• Task statement
The expected output is an exact copy of each line from the line with "Task: Open the" through the end of the data below, with no pictures in it.

◇ ◇ ◇ ◇ ◇

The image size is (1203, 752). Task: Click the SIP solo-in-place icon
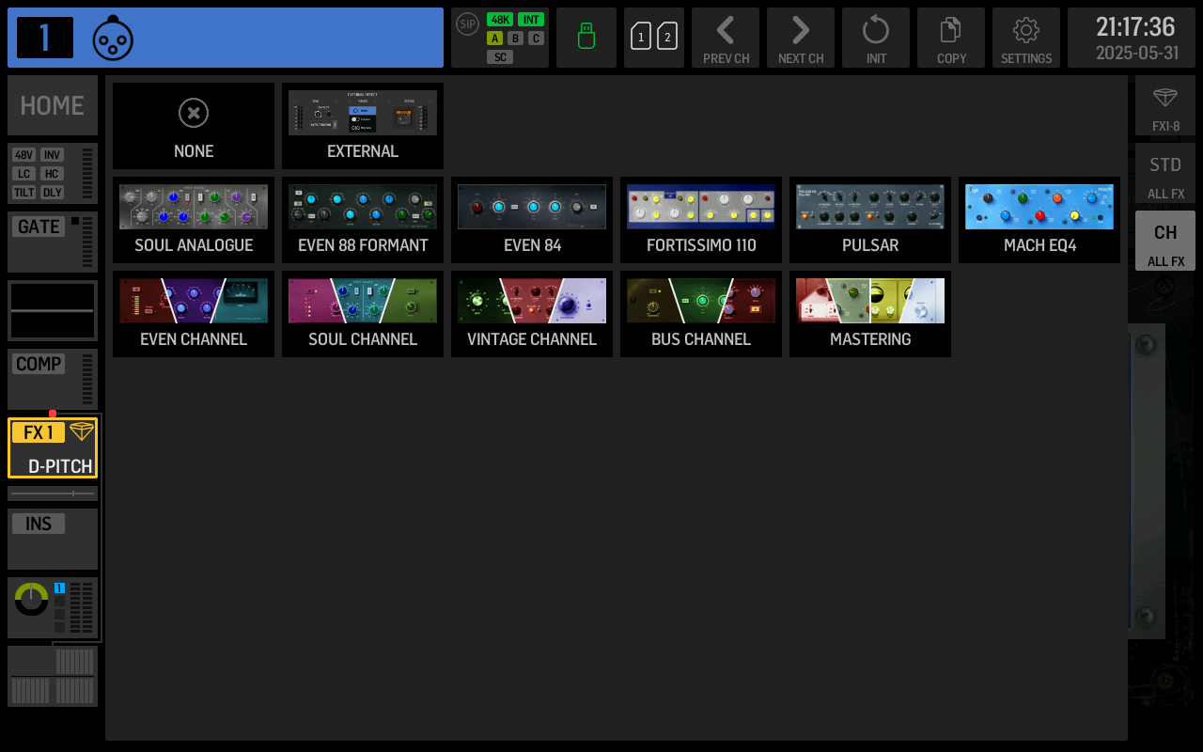[x=467, y=24]
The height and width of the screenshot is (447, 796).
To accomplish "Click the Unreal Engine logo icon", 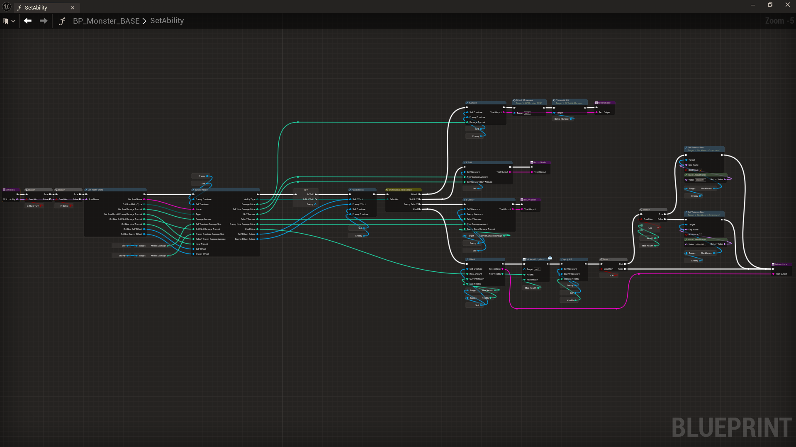I will (x=7, y=7).
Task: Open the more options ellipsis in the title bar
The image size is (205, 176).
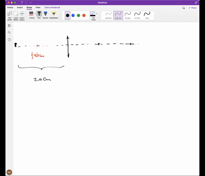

◇ ◇ ◇ ◇ ◇

• Response area
Task: Open the more options ellipsis in the title bar
The image size is (205, 176).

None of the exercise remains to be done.